Entretanto, as paredes, o ar, Finnick… Tudo é tão real. Não parece uma peça de minha cabeça. Talvez eu tenha mesmo vencido os jogos, talvez meu pesadelo haja, realmente, terminado. E se é verdade e eu ganhei, como teria o feito? Quantos mais morreram em minhas mãos?

Essa pode ter sido uma forma de eu — inconscientemente — esconder minha perversidade. E se eu degolei de forma insensível os demais tributos e não me recordo de nada? Até quando a insanidade pode transformar as pessoas? As mortes, os tremores, a inundação. O que era real? O que era mentira?

Realidade... Imaginação... Errado ou certo? Se eu sequer posso confiar em minhas lembranças, como posso confiar em mim? Nos meus valores, no que eu acredito...

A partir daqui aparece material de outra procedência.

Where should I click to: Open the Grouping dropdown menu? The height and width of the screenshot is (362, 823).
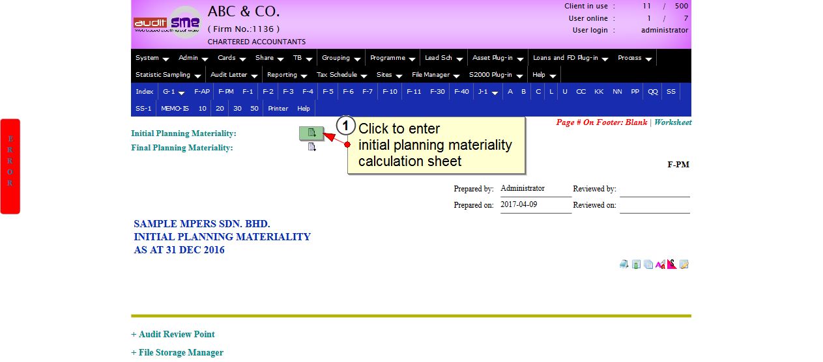coord(341,58)
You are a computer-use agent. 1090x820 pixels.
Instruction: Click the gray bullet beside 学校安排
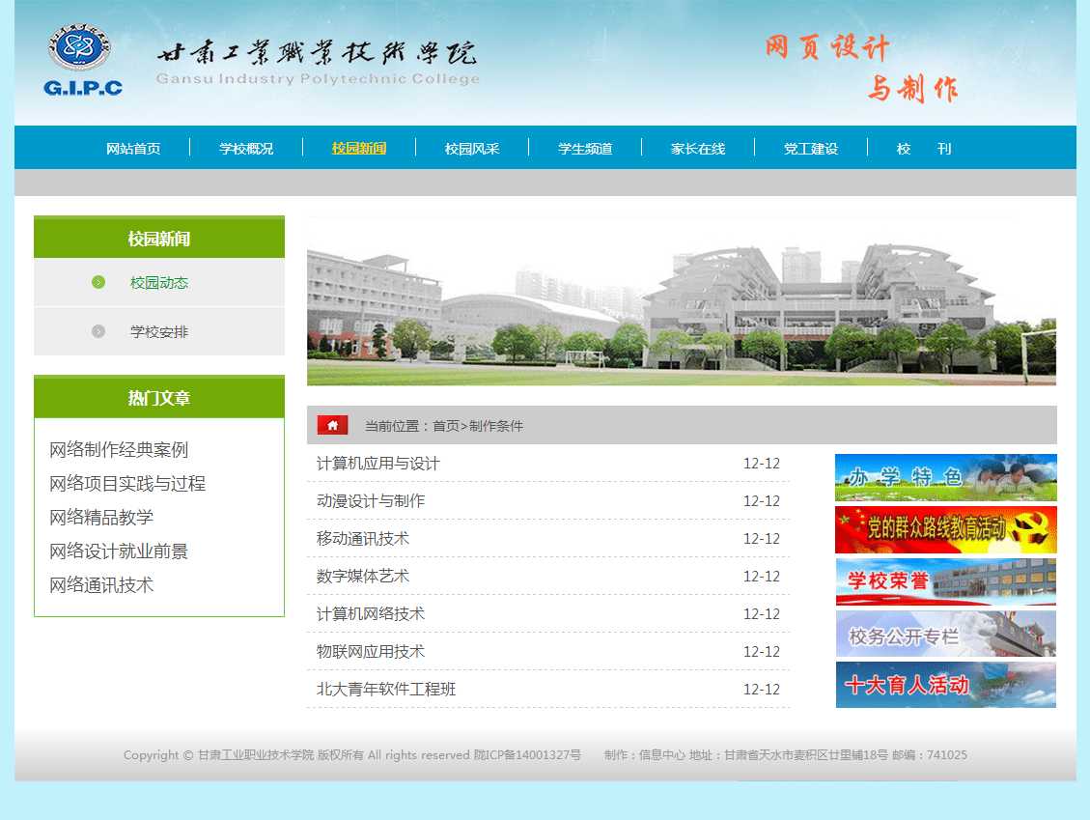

Aquela água toda, na realidade, não existiu, era o sangue que fluía dos corpos mutilados e manchava minha dignidade, apenas mais sangue derramado por mim e eu me fiz pensar que nada disso aconteceu… Não! Eu não posso ter chegado a isso, me recuso a acreditar. Eu não estou louca e não tirei vida alguma. É impossível, certo? Sou incapaz…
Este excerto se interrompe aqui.